1. Blue Monk
2. Don’t Misunderstand
3. Exactly Like You
4. Ain’t Misbehavin’
5. I Saw Stars
6. I’m Glad There Is You
7. Bluesology
9. Are You Real?
Etta Jones – Vocals
Houston Person – Tenor sax
Sonny Phillips – Organ
Frankie Jones - Drums
However
experienced jazz fans may be, they can’t know
every performer. Etta Jones was only a name
to me until I heard this album. Etta in fact
sang with Earl Hines’s band from 1949 to 1952
and had a hit record in 1960 with Don’t
Go to Strangers. She recorded many albums
with tenorist Houston Person before she died
in 2001.
I
know Houston much better, having heard him
at several Swinging Jazz Parties in Blackpool,
as well as on many discs recorded for the
HighNote label (most recently an excellent
CD with pianist Bill Charlap – reviewed for
MusicWeb last year). He is a saxophonist capable
of swinging with bluesy soul but he can also
play with tender feeling on ballads – as he
does here in an emotional rendition of I’m
Glad There Is You, which also has a well-paced
organ solo from Sonny Phillips. Houston often
leaves spaces wide enough to drive a truck
through but then bursts out with swirling
decorations which are as complex as they are
beautiful.
But
the main revelation for me is Etta Jones,
an extraordinary singer who makes an immediate
impact on the title track, which betrays the
influence of Billie Holiday and Dinah Washington.
Despite these palpable influences, Etta is
unique. She may have learnt from Billie’s
phrasing and Dinah’s declamatory style but
she has her own idiosyncratic style. Listening
to her is like watching a tightrope walker.
She treads a daring path through a song, and
sometimes you think she won’t reach the end
of a phrase in time, as she tends to ignore
bar-lines and deliver the lyrics with startling
freedom. She also seems happy to assume that
we know a particular tune, as she improvises
a line which may appear only tenuously connected
to the melody but which nevertheless makes
glorious sense. It is fascinating to follow
her wherever she takes us, however unexpected
the route may be. In Exactly Like You,
for instance, it sounds as if she’s not going
to come in for the first chorus but her voice
suddenly arrives with the sort of melismatic
independence that may remind you of Dinah
Washington but is more impressive (and less
repetitive).
Ain’t
Misbehavin’ has been sung thousands of
times but Etta somehow makes it new, treating
the song almost anarchically. Even though
she seems to disregard the restraints of punctuation,
she sings the song with complete conviction.

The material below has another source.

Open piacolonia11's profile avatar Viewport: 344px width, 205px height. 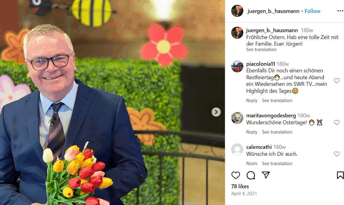tap(237, 66)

Her interpretation of I Saw Stars captures
perfectly the disorientation of falling in
love.
This
album was recoded at New York’s Salt Peanuts
club in 1980 and has apparently never been
released before. This may be because of the
rather fuzzy recording quality on some tracks,
and the occasionally abrasive sound of Sonny
Phillips’s Hammond organ. Yet Sonny provides
a solid bass with the pedals, helped along
by the impetus of Frankie Jones’s drumming.
Don’t be put you off by the slight deficiencies
in sound. This album is far more exciting
than most of those emanating nowadays from
the numerous vocalists who could learn a thing
or three by listening to Etta Jones. Marvellous!